High efficient mammalian expression and secretion of a functional humanized single-chain Fv/human interleukin-2 molecules

Figure 1 Western blot analysis of recombinant humanized sFv antibody/IL-2 fusion proteins stably expressed in 293 cells. Lane A: 0.5 μg of rhIL 2; Lanes B, C, D and E: The supernants from conditioned medium of 293 cells, 293 cells transfected with pcDNA-H520C9sFv-hIL-2, pcDNA3.1 (+) and pcDNA-H520C9sFv-mhIL-2, respectively.
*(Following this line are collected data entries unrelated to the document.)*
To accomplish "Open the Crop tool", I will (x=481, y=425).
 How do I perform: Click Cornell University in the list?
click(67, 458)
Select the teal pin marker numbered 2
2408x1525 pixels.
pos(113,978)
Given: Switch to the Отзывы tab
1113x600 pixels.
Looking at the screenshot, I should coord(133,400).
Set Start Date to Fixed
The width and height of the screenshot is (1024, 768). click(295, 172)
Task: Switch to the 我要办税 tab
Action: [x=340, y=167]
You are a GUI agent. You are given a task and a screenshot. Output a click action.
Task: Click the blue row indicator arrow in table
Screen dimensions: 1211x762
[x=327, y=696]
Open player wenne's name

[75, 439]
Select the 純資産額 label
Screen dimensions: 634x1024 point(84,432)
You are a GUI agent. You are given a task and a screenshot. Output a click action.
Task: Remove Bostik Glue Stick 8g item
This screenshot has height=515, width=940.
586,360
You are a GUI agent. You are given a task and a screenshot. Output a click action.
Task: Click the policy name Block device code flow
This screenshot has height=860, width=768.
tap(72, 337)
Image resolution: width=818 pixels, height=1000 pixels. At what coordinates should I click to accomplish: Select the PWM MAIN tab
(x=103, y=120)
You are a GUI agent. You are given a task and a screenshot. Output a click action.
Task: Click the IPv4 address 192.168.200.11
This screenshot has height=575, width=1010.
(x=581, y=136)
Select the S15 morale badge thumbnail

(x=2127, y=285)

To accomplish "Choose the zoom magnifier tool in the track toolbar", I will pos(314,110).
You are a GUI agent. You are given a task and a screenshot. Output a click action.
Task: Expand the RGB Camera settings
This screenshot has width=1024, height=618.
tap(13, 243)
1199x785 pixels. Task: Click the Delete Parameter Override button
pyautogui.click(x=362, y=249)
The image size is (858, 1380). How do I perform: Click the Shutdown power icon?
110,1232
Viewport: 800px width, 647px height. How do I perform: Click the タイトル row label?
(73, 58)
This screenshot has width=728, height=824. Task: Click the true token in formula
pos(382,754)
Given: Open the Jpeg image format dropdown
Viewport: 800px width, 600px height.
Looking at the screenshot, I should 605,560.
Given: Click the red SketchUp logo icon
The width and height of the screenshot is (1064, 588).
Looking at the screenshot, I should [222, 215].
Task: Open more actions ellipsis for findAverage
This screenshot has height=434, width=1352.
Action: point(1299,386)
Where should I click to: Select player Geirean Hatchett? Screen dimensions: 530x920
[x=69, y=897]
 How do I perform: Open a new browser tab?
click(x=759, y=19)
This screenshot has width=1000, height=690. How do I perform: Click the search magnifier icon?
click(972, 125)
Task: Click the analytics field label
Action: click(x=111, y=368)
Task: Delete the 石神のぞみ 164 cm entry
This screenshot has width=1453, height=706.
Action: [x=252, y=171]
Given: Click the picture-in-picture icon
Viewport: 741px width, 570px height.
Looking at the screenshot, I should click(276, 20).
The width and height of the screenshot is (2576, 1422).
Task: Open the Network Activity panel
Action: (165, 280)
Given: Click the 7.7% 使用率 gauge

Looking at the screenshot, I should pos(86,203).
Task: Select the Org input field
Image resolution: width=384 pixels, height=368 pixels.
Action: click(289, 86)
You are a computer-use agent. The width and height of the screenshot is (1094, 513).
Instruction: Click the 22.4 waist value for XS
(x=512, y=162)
Samples were separated on a 15% SDS-polyacrylamide gel under reducing conditions, transferred to nitrocellulose membranes and immunoblotted using the anti-human IL-2 polyclonal antibody, EP100. The fusion proteins, H520C9sFv-hIL-2 and H520C9sFv-mhIL-2 were shown to migrate as single bands of 45 kD.

Figure 2 IL 2 activity of recombinant humanized sFv antibody/IL-2 fusion proteins. IL 2 activity of rhIL-2, or conditioned medium from 293 cells transfected with either pcDNA-H520C9sFv hIL 2 or pcDNA-H520C9sFv mhIL 2 was measured by [³H] thymidine incorporation in CTLL 2 cells. The data are the mean ± SD from three separate experiments. ^bP < 0.01 for rhIL-2 vs H520C9sFv mhIL 2, and P > 0.05 vs H520C9sFv hIL 2; ^aP < 0.05 for rhIL-2 vs H520C9sFv mhIL 2, and P > 0.05 vs H520C9sFv hIL 2.

Figure 3 LAK cell-mediated cytotoxicity induced by H520C9sFv-hIL-2 fusion protein. Human LAK cells (effector) were generated by incubation of fresh PBMCs with either conditioned medium from control 293 cells transfected with pcDNA 3.1 (+), rhIL 2 or equivalent dose of H520C9sFv hIL 2. Lysis of Daudi cells (target) was determined using a 4 h Calcein AM release assay. The data are the mean ± SD from three separate experiments. ^bP < 0.01 for rhIL-2 vs control medium, and P > 0.05 vs H520C9sFv hIL 2.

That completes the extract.